This project implements and evaluates multiple deep learning architectures on the MNIST handwritten digit dataset using PyTorch. The goal was to compare neural network architectures and optimizers while benchmarking against a classical machine learning baseline.
-
Multi-Layer Perceptron (MLP)
- ReLU + Adam
- Sigmoid + Adam
- ReLU + SGD
- 5-layer MLP (Best MLP)
-
Convolutional Neural Networks (CNN)
- Custom 4-layer CNN (Best Overall Model)
- LeNet-5
-
Classical Baseline
- XGBoost (from previous assignment)
- MNIST (28x28 grayscale handwritten digits)
- 60,000 training samples
- 10,000 test samples
| Model | Accuracy | Training Time |
|---|---|---|
| XGBoost | 97.2% | 30s |
| Best MLP | 98.2% | 65s |
| LeNet-5 | 98.3% | 40s |
| 4-layer CNN | 98.6% | 55s |
- CNNs significantly outperform classical ML models on image data.
- ReLU activation consistently outperformed Sigmoid.
- Adam optimizer converged faster and achieved higher accuracy than SGD.

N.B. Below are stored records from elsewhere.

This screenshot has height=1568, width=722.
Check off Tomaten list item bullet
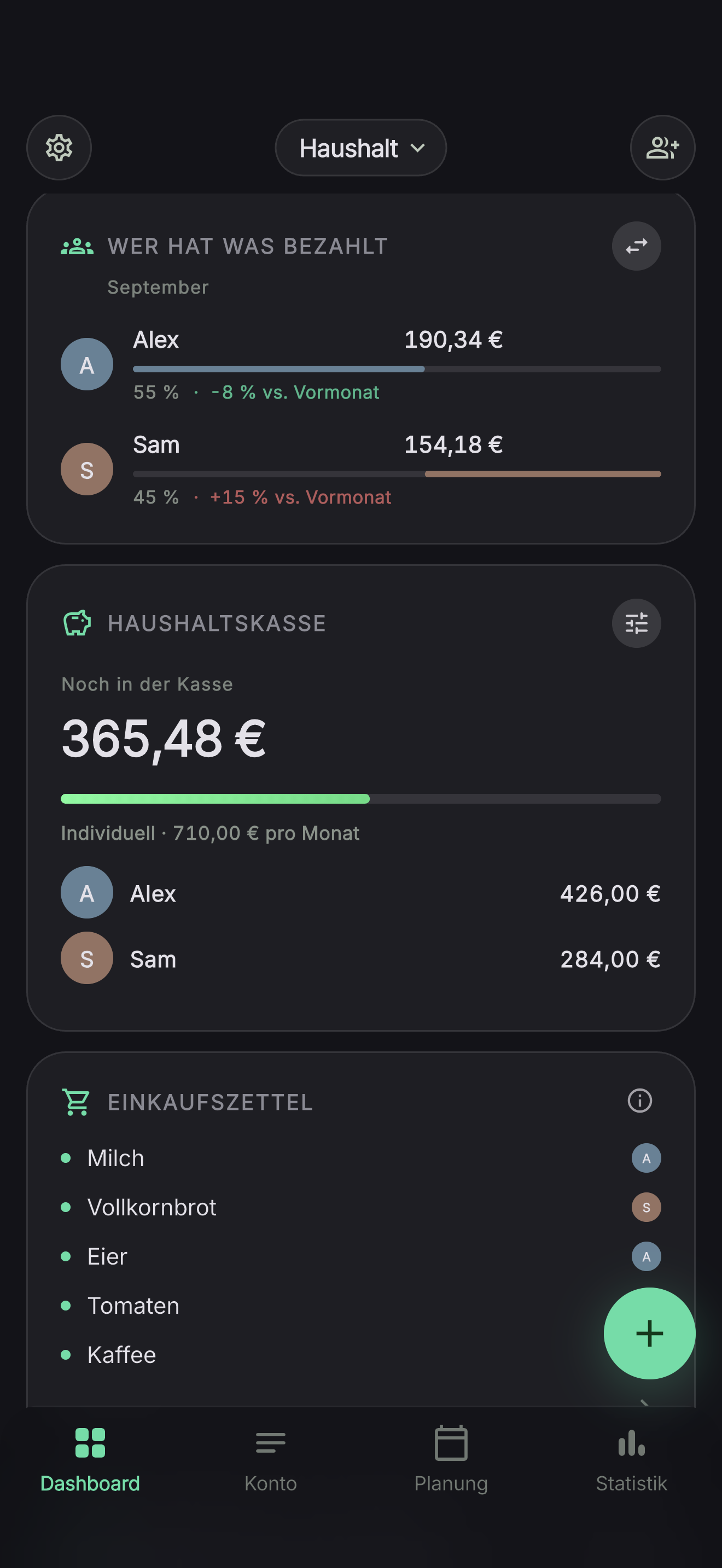[x=66, y=1306]
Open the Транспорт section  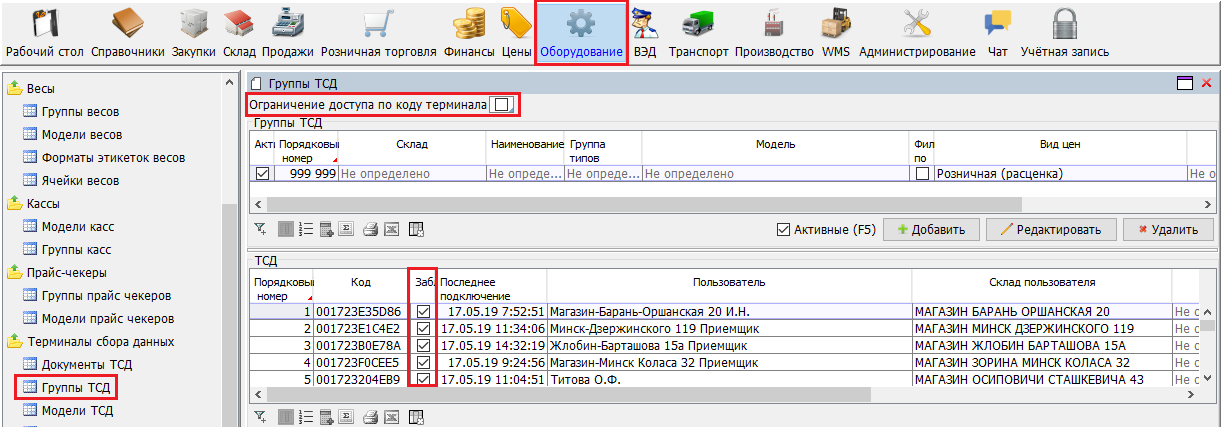coord(699,33)
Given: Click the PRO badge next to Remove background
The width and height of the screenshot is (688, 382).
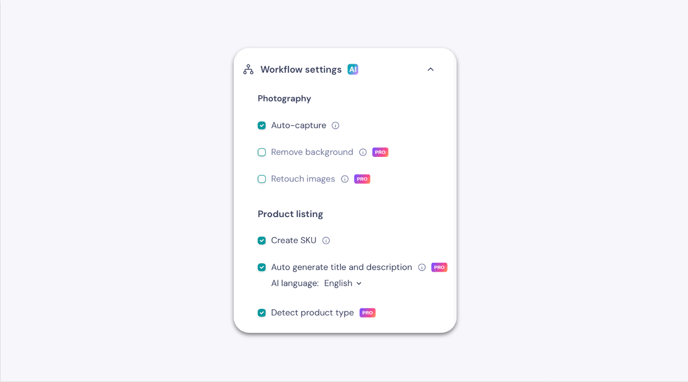Looking at the screenshot, I should pos(380,152).
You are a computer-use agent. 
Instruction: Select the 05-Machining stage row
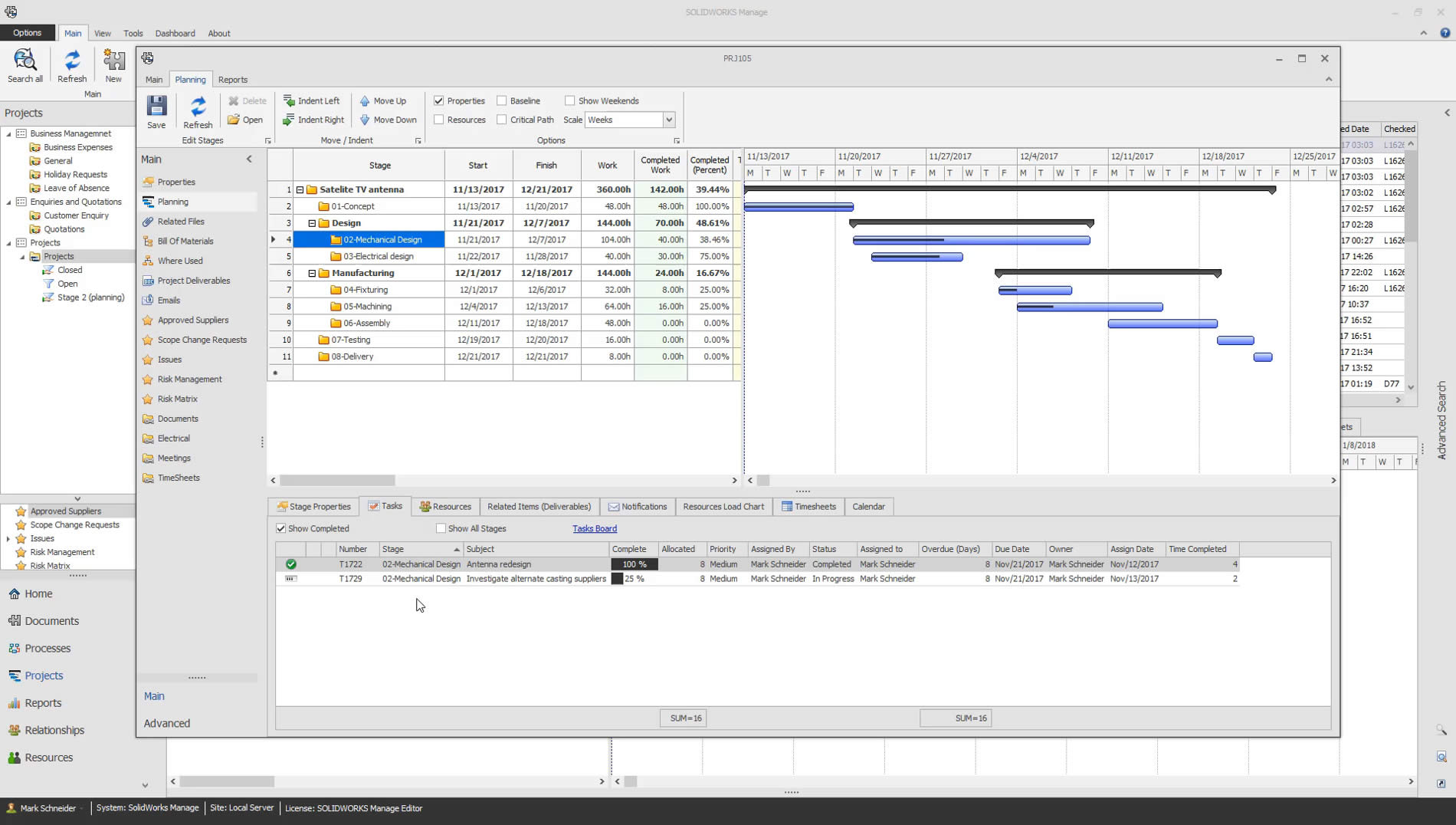tap(367, 307)
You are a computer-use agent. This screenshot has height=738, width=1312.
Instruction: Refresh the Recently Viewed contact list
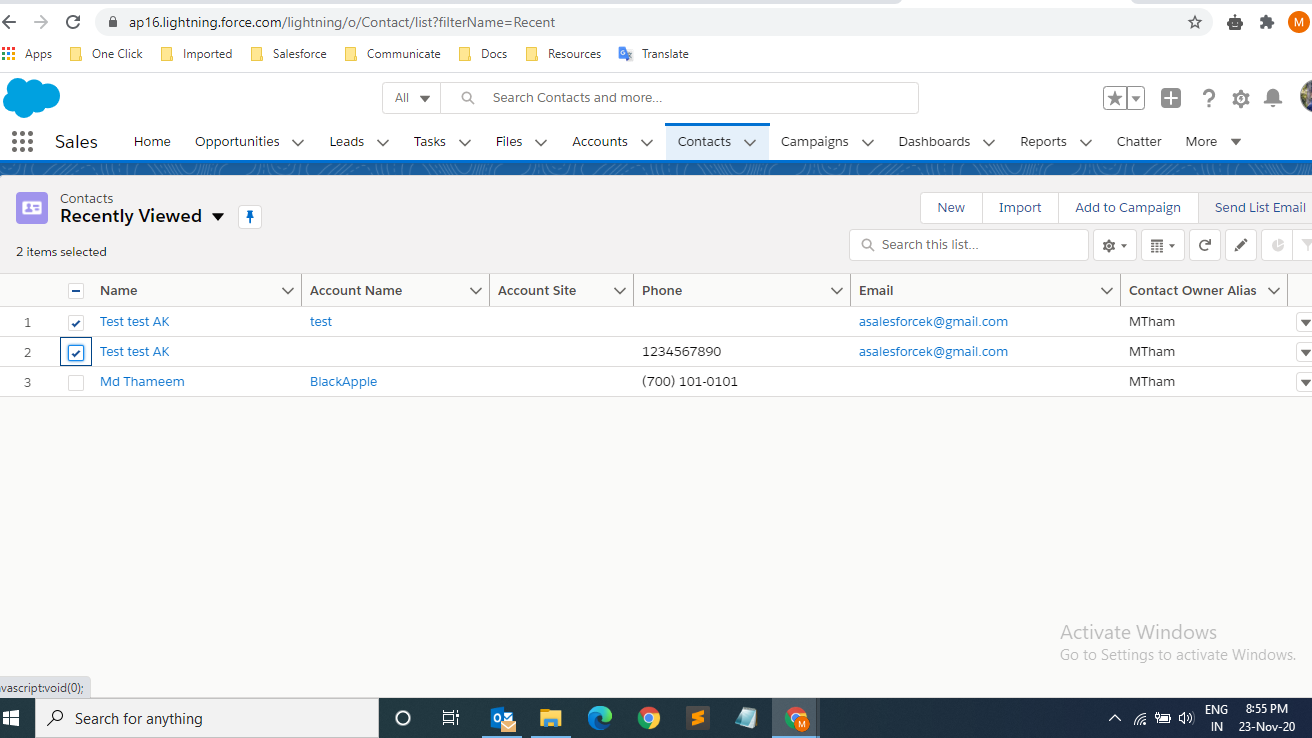click(x=1204, y=244)
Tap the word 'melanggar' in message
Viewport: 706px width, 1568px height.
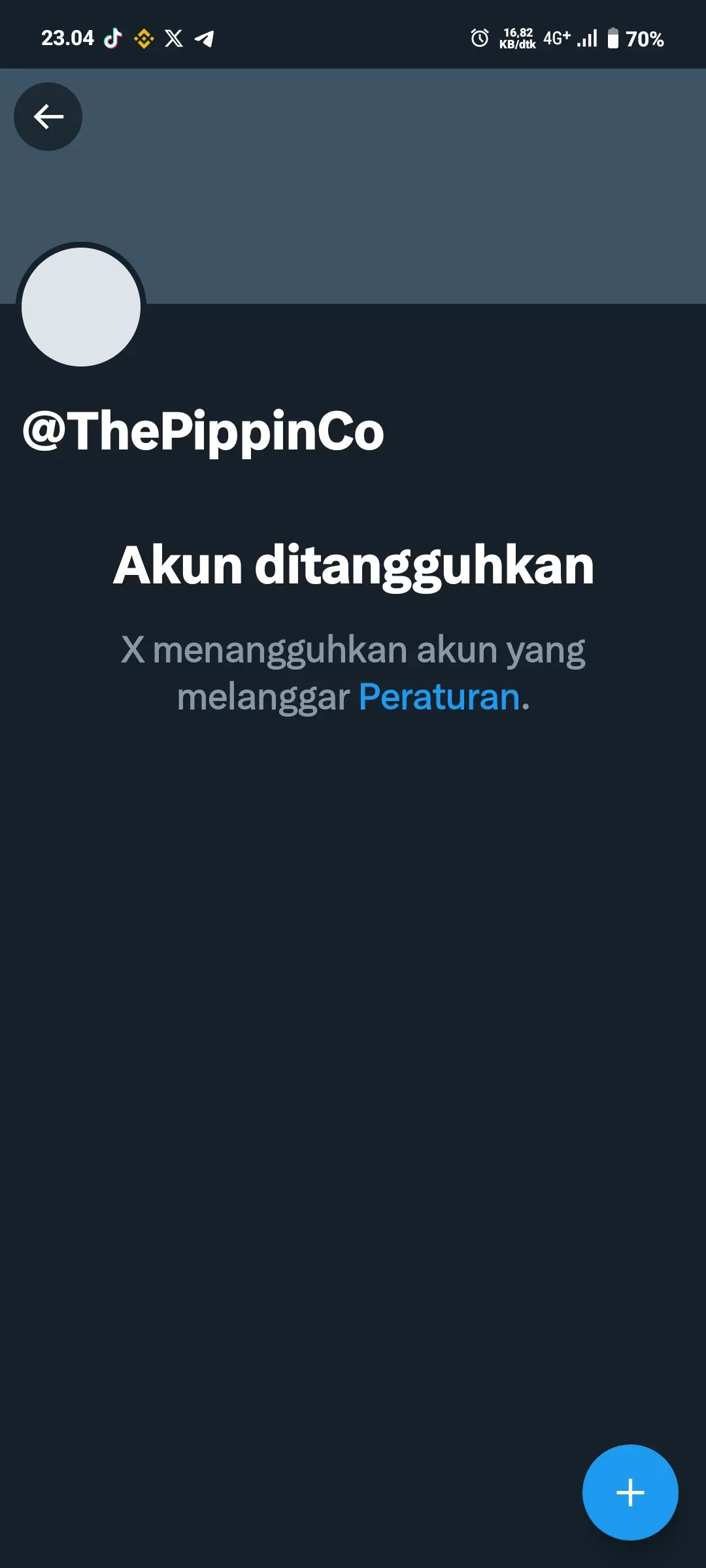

- Deeper MLP improved performance but CNN architectures were superior overall.
- Python
- PyTorch
- NumPy
- Matplotlib
- Scikit-learn
- Install dependencies: pip install torch torchvision numpy matplotlib scikit-learn
- Run notebooks:
- MLP.ipynb
- CNN.ipynb
The 4-layer CNN achieved the best overall performance, demonstrating the effectiveness of convolutional architectures for image-based tasks.